Was ich schreibe ist unterschiedlich. Manchmal sind es Gefühle, die kurz vorbeihuschen und einen bleibenden Eindruck hinterlassen, manchmal sind es auch Dinge, die ich erlebt habe oder auch nicht erlebt habe. Ich schreibe über alles und nichts. Und ich schreibe sie überall hin. Meine Gedanken. Sie stehen überall und sind gleichzeitig so privat und öffentlich zugänglich, dass es mir manchmal Angst macht. Ob in die Notiz-App von meinem Handy, an den Blattrand im Mathematikunterricht oder auf meine bloße Hand, wenn ich mit dem Bus von der Schule nach Hause fahre. Tische, Wände, Toilettentüren. Nichts ist sicher vor ihnen. Vermutlich grenzt das an Vandalismus. Aber am meisten schreibe ich, wenn ich in meinem Zimmer bin. Und zumindest dort kann man es nicht Vandalismus nennen.

Der Regen tropft gegen die Glasscheibe meines Fensters und ich sehe den einzelnen Tropfen dabei zu, wie sie sich langsam einen Weg nach unten bahnen. Ein bisschen sieht es so aus, als würde mein Fenster weinen. Aber natürlich tut es das nicht wirklich, Fenster können nicht weinen. Nur die Menschen, die dahinter sitzen und in die Welt hinaus starren.

Ich drehe meinen Bleistift zwischen Daumen und Zeigefinger hin und her. Während ich überlege, wie ich meine Gedanken aus meinem Kopf am besten auf das Papier bekomme fließt Lonely Star von Oh Wonder wie die sanfte Strömung einer Quelle durch meine Ohren und meinen Kopf. In diesem Moment fühlt es sich so an, als gäbe es nur mich und die sanften Klänge der Musik, die aus meinen Kopfhörern ertönen. Fast fühle ich diese unendlich erleichternde Entspannung, nach der ich mich jede Stunde, ja sogar jede Minute jedes Tages verzehre. Nur für eine Sekunde. Dann ist dieses wundervolle Gefühl vorbei und ich sitze wieder auf meinem Schreibtischstuhl, den Stift in der Hand, die Kopfhörer in den Ohren. Die Gedanken zurück in meinem Kopf.

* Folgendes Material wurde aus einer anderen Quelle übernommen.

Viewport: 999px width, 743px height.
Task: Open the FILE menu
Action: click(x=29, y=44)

Mein Zimmer fühlt sich unangenehm groß und beengend zugleich an. Gleichzeitig zu groß und zu klein für eine Person. Das ist ein komisches Gefühl, dass es eigentlich gar nicht geben dürfte. Wie kann sich etwas zu viel und zu wenig zur selben Zeit anfühlen?

Ich blicke hinunter auf das Blatt Papier, das ich aus einem Malblock herausgerissen habe, den ich nicht mehr zum Malen benutze, seitdem Papa mir gesagt hat, dass Kunst ein sinnloser Zeitvertreib sei. In meiner krakeligen schiefen Handschrift steht dort eine Zeile geschrieben.

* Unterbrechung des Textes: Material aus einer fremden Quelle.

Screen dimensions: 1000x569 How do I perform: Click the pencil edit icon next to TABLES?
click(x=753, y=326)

mein kopf ist voller gedanken, die ich nicht denken möchte

Wenn ich schreibe, schreibe ich alles klein. Bei mir gibt es keine Großbuchstaben. Wenn es keinen Satzanfang gibt, dann gibt es auch kein Satzende. Die Geschichte hat vor diesem Satz begonnen und wird auch erst irgendwann nach ihm enden. Es ist nur ein kleines Fragment aus einem viel größeren Ganzen. Irgendwie mag ich diesen Gedanken. Er lässt Raum für Veränderung. Hoffnung dafür, dass es besser wird. Irgendwann.

Ich setzte meinen Stift auf das raue Papier und beginne zu schreiben, wobei ich spüre, wie die Spitze des Bleistiftes über das Papier kratzt und eine feine Linie aus grauem Staub darauf hinterlässt.

manchmal denke ich so viel, dass ich es alles auf papier schreiben muss, um es los zu werden. aber kaum ist es aus meinem kopf heraus ist es wertlos und all die zeit, die ich mit nachdenken verbracht habe, ist wie vergeudet

Ich lege den Stift beiseite und knülle das Papier zusammen, um es weg zu schmeißen. Manchmal weiß ich selbst nichts mit den Dingen anzufangen, die ich aufgeschrieben habe. Dann stehe ich auf und renne aus meinem Zimmer, das gleichzeitig zu groß und zu klein für mich ist. Ich weiß nicht, wohin mich meine Füße tragen. Noch nicht.